Por Julián Schvindlerman
Desde la firma de los Acuerdos de Oslo, los palestinos reclaman un estado independiente en las fronteras previas a 1967, lo que equivale a decir en las fronteras trazadas por las líneas de cese de fuego al fin de la guerra de la independencia de Israel, en 1949. Dejando de lado las opiniones ideológicas y las consideraciones históricas, desde un punto de vista estrictamente militar tales fronteras presentan riesgos de seguridad que todo observador honesto no puede desconocer. Denominadas por el ex canciller israelí Abba Eban “fronteras Auschwitz”, ella encapsulan el máximo riesgo geográfico del país: su falta de profundidad estratégica.

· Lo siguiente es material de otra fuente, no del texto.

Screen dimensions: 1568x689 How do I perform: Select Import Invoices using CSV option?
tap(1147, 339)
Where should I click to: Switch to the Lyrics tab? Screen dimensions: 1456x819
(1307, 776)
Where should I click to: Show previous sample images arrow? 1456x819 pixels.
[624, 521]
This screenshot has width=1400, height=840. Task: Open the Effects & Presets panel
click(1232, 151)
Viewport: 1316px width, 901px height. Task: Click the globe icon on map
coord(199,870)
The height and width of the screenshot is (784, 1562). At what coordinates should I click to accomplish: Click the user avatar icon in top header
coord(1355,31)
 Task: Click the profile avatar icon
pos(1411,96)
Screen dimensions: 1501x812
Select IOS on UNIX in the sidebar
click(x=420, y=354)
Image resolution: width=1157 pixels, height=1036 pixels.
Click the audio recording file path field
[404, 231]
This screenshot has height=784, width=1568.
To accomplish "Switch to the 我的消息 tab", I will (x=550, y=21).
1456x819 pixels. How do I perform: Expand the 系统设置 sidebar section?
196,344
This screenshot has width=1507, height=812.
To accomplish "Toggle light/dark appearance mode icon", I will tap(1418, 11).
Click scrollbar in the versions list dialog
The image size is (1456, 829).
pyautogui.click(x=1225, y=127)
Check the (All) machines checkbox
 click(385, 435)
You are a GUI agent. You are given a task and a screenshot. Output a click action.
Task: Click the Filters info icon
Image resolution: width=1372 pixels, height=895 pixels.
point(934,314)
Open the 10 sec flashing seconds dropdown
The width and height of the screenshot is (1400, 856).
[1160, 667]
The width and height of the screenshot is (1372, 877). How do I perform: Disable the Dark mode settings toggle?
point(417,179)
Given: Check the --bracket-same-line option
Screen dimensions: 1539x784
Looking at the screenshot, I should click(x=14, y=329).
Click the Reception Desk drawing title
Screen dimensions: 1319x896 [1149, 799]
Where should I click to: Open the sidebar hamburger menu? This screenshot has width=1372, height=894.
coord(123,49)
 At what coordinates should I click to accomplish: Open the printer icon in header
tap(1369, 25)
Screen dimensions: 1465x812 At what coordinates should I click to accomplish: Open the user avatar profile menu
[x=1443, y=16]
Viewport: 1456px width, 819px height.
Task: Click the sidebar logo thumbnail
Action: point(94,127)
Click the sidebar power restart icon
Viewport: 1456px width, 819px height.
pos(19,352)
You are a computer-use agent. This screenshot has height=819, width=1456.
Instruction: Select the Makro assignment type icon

Las dimensiones de Israel son inconcebiblemente pequeñas. En su línea directa más estrecha, apenas catorce kilómetros separan a Cisjordania de la costa mediterránea israelí. El Margen Occidental está a tres kilómetros del aeropuerto internacional del país y a pocos de su parlamento. El triángulo Jerusalem-Haifa-Tel Aviv -área que reúne al 70% de la población y al 80% de la infraestructura económica del país-, está a minutos de distancia de ciudades palestinas. Un jet de guerra puede cubrir el trecho que separa al río Jordán del mar Mediterráneo en tres minutos. Esa es la distancia entre Jordania e Israel, Cisjordania está entre ellas. En otras palabras, Israel carece de profundidad territorial defensiva. No dispone del espacio geográfico mínimo para repeler una agresión terrestre. En octubre de 1973, los israelíes fueron sorprendidos por el ataque sirio y egipcio durante la Guerra del Iom Kipur, cuyas tropas avanzaron treinta kilómetros antes de ser frenadas por el ejército israelí. Si este mismo ataque hubiera arrancado desde las fronteras de 1967, en vez de las de 1973, y si las formaciones árabes se hubieran adentrado en territorio israelí la misma extensión, entonces la nación judía hubiera dejado de existir.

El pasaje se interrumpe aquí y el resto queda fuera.